Pathological findings in canine hypophosphatasia. (a) A cross section of a formalin fixed femur from a 3-month-old affected puppy (litter 1). The femur has a striking hourglass appearance. The diaphyseal periosteum and cortex are abnormally broadened by unmineralized osteoid and fibrous tissue, and the marrow cavity is narrowed due to defective modelling of primary spongiosa (encircled). Retained epiphyseal cartilage (open arrowhead) and irregular growth lines (arrowhead) are seen within the epiphyseal areas. (b) Formalin-fixed cerebellum of a 2-week-old affected puppy (litter 2). The cerebellar vermis is protruding into the spinal canal (arrowhead). (c) Longitudinal section of diaphyseal cortex, decalcified, HE 50X. The periosteal cambium (C) is thickened and cellular, with an underlying broad zone of unmineralized woven bone (W) and a cortex consisting of lamellar bone (L) instead of compact bone. The periosteal fibrous layer (F) appears normal. (d) Articular cartilage and epiphysis, decalcified, HE 50X. The ossification front is uneven (line) and irregular tongues of retained poorly mineralized cartilage (arrowheads) are present within the epiphysis. (e) Thyroid gland from an affected puppy, HE 200X. The C-cells are numerous and hypertrophic between the colloid follicles. (f) Thyroid gland from an affected puppy, calcitonin IHC 200X. Profound C-cell hypertrophy and hyperplasia is noted. (g) Thyroid gland of an unaffected, age- and gender matched puppy, calcitonin IHC 200X. A few C-cell groups and scattered single calcitonin-rich C-cells are seen. All histopathological images (c–g) are from the 3-month-old affected puppy (litter 1).

Figure 3

A disease pedigree constructed around the affected dogs. The ALPL genotypes are denoted with different colours. Several inbreeding loops and common ancestors are present. Within the affected litters, samples were obtained from altogether three parents and twelve unaffected full siblings. In both litters 1 and 2, one puppy had died without sampling or clinical and pathological examinations, at the age of 3 weeks (litter 1) and 2 days (litter 2). The genotype and possible affection status of these puppies could not therefore be determined.

Figure 4

A missense change in the canine ALPL gene. (a) Sequence chromatograms of the ALPL c.1301T > G variant in exon 11 and a schematic representation of the ALPL gene. (b) Structure of the TNSALP polypeptide and multiple sequence alignment of the variant position in 18 mammalian species. Amino acid residues that make up the active site and the homodimerization interface are scattered along the polypeptide chain, whereas the calcium binding site and the crown domain form separate entities.
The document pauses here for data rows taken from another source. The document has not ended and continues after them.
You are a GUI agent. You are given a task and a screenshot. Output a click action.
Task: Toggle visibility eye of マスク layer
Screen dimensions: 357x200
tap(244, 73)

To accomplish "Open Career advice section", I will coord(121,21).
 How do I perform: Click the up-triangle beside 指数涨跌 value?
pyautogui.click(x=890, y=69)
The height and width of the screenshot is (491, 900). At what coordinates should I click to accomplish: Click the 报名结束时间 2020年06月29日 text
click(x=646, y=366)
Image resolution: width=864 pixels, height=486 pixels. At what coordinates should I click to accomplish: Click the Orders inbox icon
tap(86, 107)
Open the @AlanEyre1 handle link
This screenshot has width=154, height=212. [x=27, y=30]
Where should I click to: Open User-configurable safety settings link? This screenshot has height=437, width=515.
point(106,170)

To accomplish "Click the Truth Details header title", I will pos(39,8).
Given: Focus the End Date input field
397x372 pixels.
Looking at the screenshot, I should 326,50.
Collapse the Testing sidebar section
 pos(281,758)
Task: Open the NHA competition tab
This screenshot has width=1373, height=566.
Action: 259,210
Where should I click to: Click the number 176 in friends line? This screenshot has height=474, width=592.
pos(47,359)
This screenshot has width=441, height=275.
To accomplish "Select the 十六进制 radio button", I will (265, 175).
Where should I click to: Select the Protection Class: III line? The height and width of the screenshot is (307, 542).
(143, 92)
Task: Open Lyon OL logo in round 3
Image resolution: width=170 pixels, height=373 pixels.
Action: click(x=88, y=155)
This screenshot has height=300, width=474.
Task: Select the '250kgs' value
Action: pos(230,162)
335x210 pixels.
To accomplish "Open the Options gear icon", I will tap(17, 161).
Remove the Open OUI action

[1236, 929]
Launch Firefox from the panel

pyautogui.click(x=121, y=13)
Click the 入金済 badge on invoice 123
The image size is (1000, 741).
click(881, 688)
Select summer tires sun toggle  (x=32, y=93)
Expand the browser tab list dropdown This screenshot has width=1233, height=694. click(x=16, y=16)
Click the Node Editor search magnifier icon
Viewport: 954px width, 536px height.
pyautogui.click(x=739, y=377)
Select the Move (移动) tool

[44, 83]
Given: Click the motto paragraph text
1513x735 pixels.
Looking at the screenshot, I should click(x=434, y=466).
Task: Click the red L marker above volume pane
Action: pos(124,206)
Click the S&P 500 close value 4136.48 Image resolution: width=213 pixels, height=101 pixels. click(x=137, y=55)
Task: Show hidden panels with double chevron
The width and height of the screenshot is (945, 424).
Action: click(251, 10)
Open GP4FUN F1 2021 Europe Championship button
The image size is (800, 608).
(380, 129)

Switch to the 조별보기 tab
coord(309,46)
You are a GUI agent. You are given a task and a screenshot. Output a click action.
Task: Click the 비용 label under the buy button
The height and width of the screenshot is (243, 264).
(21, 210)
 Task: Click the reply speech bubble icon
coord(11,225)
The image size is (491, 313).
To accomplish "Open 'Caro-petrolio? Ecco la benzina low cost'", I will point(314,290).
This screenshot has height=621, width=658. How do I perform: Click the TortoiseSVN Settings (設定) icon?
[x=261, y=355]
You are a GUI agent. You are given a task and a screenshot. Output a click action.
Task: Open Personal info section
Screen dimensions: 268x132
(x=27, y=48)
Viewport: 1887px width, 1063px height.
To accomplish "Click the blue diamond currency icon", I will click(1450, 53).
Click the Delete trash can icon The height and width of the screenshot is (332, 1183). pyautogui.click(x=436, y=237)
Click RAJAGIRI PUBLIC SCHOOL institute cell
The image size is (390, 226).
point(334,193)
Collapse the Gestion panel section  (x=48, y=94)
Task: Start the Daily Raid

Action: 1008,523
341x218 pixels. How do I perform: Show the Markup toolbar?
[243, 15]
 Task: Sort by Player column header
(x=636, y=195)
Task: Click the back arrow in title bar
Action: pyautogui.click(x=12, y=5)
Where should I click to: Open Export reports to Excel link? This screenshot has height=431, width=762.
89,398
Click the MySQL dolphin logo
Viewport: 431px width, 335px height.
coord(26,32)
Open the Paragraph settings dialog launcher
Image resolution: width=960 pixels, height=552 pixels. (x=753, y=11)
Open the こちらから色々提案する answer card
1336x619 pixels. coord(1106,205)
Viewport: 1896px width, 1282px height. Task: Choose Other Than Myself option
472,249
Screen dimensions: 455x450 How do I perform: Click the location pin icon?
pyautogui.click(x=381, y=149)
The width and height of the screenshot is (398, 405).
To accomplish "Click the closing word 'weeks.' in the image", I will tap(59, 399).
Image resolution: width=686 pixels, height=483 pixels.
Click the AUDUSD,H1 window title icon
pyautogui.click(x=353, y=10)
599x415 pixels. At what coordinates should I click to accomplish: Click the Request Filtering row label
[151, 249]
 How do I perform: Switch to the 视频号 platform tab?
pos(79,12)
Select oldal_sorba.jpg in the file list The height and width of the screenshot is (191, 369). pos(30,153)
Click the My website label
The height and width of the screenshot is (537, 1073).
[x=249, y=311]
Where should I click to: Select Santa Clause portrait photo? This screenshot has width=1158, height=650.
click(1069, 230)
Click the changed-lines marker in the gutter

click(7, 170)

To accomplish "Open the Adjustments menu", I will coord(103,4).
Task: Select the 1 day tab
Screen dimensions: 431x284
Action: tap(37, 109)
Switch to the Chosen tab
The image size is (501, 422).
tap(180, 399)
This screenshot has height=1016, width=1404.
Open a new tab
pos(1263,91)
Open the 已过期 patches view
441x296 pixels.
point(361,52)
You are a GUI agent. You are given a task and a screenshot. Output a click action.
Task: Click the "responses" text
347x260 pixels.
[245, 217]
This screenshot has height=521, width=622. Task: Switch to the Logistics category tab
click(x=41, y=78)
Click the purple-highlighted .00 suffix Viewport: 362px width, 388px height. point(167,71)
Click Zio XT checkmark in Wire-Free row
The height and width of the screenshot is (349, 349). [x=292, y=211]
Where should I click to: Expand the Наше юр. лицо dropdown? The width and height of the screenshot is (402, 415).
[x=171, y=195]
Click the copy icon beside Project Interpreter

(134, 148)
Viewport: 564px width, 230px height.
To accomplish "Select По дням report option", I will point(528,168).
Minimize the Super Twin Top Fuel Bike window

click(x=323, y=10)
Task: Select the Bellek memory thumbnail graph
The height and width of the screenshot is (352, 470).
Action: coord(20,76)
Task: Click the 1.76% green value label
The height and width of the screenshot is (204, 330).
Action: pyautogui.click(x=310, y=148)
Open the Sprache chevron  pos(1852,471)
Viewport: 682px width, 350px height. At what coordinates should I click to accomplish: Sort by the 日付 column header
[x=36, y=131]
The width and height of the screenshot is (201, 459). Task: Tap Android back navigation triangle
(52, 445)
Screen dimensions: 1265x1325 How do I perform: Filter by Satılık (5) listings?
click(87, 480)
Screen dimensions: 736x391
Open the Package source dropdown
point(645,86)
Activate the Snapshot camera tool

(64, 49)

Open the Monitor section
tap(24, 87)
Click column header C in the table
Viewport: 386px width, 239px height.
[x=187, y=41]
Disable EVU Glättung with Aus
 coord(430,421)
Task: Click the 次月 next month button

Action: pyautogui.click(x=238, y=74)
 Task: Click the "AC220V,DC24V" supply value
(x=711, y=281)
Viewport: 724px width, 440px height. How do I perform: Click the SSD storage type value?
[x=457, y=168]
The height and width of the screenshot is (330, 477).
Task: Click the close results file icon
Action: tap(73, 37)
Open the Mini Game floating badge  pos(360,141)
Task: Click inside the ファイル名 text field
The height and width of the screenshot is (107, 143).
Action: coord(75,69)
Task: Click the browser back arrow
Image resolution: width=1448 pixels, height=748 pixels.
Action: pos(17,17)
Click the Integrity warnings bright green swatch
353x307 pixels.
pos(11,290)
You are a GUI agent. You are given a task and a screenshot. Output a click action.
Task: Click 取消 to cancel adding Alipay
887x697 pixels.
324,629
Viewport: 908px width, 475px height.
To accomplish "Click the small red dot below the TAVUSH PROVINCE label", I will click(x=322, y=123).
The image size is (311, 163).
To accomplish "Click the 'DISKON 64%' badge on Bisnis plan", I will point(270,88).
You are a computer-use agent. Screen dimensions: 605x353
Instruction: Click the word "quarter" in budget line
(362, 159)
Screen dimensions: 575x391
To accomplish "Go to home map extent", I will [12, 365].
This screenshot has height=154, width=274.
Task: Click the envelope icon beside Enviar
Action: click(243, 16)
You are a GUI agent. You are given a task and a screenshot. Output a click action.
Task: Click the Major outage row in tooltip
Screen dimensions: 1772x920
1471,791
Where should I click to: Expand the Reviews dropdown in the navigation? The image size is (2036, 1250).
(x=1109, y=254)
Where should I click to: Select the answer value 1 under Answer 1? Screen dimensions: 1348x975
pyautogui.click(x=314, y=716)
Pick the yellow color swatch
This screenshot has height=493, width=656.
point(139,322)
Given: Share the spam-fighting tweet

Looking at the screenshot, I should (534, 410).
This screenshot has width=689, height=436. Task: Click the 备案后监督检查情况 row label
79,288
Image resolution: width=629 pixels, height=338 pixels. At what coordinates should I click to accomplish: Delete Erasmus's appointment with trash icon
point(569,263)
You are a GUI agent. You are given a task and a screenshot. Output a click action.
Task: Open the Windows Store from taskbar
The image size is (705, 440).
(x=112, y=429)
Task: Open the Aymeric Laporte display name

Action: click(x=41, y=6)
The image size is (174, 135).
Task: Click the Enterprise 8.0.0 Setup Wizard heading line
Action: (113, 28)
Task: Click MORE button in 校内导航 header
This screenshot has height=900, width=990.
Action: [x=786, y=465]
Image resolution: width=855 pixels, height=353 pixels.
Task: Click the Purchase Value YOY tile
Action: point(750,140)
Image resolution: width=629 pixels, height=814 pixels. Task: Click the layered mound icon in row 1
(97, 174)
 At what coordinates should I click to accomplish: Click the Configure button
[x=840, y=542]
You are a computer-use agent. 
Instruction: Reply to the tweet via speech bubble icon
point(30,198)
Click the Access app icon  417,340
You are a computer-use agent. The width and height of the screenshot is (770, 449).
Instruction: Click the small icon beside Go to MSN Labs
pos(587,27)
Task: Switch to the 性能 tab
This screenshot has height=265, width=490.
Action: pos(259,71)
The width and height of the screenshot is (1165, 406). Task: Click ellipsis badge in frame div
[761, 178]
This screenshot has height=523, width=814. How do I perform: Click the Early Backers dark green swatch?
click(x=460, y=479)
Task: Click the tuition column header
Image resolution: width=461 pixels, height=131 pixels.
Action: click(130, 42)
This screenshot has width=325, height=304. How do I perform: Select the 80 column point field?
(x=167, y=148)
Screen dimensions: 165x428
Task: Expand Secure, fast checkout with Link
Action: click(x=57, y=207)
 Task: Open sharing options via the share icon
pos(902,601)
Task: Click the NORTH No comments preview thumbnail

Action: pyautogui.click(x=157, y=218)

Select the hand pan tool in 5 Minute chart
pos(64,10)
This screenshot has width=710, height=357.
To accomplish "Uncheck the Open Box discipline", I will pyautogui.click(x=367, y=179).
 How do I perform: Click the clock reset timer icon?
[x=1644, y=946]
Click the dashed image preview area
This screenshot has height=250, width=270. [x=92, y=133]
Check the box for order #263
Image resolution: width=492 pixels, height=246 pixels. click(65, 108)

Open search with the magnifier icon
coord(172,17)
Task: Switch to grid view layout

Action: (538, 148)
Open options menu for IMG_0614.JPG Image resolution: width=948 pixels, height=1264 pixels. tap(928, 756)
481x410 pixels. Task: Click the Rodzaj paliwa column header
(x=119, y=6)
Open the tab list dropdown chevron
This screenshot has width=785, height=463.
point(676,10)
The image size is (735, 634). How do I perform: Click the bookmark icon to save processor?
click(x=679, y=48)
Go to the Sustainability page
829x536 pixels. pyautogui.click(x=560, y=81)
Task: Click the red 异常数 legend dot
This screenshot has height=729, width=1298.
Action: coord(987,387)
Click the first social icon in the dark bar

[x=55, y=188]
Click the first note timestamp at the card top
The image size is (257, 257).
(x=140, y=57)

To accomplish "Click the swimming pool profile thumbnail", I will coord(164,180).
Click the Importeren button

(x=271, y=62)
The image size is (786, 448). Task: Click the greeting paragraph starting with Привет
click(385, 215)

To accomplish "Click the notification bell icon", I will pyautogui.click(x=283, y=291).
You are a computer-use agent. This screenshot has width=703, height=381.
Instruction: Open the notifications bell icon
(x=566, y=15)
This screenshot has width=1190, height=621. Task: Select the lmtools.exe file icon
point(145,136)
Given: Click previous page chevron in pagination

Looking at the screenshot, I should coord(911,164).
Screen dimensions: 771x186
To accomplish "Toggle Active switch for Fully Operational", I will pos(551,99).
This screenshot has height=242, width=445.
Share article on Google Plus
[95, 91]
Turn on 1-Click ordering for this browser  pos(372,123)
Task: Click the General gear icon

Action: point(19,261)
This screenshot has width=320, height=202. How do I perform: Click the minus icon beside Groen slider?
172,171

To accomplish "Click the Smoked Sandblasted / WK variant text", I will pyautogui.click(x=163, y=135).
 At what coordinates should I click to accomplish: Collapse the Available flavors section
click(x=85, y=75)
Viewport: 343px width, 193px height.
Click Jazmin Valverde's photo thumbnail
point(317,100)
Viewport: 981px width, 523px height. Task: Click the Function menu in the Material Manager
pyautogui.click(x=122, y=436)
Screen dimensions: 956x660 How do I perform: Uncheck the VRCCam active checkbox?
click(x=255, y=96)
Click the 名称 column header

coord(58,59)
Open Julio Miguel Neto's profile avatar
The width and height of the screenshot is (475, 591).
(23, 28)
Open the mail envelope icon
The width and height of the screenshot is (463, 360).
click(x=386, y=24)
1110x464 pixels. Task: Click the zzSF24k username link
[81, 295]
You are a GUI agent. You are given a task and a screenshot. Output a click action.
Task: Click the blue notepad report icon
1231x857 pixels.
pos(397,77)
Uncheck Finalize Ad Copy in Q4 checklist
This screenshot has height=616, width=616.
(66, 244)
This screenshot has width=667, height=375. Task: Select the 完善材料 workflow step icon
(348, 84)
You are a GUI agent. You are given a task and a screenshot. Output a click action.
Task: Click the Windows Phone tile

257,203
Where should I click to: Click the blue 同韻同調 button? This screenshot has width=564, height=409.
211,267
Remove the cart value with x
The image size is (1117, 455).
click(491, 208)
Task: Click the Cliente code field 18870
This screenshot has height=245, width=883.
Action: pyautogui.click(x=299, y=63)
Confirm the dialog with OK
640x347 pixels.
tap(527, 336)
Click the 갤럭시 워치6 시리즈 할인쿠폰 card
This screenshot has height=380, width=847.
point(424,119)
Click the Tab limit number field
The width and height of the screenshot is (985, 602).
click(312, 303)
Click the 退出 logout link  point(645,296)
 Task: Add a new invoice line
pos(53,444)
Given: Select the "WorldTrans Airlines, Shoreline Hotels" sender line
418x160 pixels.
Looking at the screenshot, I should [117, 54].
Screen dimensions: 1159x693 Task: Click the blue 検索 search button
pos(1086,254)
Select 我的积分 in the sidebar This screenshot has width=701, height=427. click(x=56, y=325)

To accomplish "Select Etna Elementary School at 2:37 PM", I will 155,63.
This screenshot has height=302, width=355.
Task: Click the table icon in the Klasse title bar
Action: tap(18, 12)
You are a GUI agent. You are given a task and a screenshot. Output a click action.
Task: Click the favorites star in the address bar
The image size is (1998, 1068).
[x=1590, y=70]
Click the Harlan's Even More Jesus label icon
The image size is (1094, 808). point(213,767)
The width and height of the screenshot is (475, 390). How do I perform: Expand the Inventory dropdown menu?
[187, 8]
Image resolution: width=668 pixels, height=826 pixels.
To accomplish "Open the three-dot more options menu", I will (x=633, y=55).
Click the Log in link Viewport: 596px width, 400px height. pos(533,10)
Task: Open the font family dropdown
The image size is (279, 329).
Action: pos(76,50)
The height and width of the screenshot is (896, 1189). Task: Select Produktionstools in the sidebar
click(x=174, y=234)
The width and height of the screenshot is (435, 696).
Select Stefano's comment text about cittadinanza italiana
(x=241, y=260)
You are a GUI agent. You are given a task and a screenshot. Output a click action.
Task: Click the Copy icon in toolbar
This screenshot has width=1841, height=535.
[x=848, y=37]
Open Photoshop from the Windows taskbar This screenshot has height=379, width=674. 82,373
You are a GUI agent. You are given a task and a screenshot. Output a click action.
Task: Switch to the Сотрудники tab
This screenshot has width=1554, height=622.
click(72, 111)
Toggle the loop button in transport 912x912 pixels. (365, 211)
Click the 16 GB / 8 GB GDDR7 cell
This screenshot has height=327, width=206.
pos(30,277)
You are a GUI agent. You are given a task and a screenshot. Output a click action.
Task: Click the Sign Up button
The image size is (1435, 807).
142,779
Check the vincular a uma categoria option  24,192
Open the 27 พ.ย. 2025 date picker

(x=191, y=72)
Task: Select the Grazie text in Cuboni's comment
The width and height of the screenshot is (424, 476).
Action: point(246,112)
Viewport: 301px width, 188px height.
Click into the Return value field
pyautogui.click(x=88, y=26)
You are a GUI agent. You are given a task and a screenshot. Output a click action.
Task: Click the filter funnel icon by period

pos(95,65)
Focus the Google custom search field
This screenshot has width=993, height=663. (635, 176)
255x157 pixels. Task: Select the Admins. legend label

The p. V434G missense change is located within the crown domain. Those amino acid residues that contain HPP-associated variants in humans are marked on top of the alignment and highlighted in grey (http://www.sesep.uvsq.fr/03_hypo_mutations.php). (c) Side and top views of the three-dimensional (3D) structure of the TNSALP homodimer, modelled from the crystal structure of the human placental alkaline phosphatase. The two monomers are separated by different colours. The Val⁴³⁴ position is denoted with yellow, the active site residues with red and the collagen binding motif with black. The crown domain forms a flexible loop structure on top of the homodimer.